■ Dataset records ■
####

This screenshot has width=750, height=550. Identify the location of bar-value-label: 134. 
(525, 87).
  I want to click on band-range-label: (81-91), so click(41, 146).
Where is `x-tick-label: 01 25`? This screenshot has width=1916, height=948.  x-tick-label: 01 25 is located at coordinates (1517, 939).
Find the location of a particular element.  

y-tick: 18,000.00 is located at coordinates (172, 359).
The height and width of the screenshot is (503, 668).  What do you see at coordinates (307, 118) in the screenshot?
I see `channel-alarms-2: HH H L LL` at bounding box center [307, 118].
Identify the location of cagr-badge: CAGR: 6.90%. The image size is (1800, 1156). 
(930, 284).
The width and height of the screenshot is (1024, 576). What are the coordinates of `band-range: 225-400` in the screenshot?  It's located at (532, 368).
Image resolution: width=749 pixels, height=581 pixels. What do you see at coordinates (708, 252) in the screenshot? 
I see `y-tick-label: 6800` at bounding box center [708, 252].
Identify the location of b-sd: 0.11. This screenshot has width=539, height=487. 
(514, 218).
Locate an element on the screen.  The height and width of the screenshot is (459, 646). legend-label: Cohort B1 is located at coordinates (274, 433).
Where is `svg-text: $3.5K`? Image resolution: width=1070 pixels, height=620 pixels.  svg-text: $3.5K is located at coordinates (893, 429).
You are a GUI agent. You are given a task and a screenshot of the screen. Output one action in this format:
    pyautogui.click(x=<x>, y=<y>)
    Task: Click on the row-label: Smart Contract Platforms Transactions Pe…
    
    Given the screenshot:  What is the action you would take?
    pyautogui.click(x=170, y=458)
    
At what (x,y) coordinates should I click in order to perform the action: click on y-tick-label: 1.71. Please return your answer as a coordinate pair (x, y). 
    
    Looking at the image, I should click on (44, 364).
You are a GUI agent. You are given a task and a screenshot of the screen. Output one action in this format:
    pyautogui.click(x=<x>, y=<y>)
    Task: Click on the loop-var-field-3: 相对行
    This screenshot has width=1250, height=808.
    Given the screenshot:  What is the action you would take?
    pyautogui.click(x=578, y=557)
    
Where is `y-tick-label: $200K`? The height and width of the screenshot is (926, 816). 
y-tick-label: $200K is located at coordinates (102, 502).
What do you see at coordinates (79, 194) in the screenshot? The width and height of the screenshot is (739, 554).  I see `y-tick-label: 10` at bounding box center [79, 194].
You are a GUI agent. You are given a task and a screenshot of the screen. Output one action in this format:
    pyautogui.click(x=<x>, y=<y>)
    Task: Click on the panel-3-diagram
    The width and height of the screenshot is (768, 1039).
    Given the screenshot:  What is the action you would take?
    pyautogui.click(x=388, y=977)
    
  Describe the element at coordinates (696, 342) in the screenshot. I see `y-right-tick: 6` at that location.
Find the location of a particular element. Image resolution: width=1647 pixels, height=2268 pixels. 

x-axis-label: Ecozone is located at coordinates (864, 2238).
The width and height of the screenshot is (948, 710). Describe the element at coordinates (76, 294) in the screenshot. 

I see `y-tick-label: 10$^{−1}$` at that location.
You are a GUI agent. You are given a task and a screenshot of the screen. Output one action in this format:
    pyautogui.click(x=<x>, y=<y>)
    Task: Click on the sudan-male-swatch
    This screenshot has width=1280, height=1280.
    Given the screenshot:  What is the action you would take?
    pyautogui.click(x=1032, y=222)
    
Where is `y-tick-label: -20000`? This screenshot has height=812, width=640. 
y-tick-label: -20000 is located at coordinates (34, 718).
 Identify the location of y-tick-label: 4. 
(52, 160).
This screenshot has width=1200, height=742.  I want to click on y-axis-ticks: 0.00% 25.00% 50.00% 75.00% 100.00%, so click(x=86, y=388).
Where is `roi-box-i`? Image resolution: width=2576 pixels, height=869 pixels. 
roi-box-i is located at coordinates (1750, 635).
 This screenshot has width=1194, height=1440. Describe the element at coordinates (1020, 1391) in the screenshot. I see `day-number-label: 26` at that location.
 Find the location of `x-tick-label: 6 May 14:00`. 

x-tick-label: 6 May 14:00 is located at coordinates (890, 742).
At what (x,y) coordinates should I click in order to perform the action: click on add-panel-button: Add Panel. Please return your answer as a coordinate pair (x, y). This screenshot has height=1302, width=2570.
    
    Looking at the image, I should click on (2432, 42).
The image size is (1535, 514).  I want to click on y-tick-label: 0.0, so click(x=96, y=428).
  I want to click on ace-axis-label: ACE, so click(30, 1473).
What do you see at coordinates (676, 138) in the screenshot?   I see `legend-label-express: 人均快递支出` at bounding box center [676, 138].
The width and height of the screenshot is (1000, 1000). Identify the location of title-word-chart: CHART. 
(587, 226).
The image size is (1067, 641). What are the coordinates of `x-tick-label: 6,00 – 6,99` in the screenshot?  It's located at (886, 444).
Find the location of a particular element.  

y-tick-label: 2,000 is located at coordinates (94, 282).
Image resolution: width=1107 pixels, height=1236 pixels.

####

■ Work to complete ■
Copy verbatim the lines starting with the one containing "coordinates (1517, 939)." and going on through the one containing "y-tick: 18,000.00 is".

■ Solution below ■
Where is `x-tick-label: 01 25`? This screenshot has width=1916, height=948.  x-tick-label: 01 25 is located at coordinates (1517, 939).
Find the location of a particular element.  

y-tick: 18,000.00 is located at coordinates (172, 359).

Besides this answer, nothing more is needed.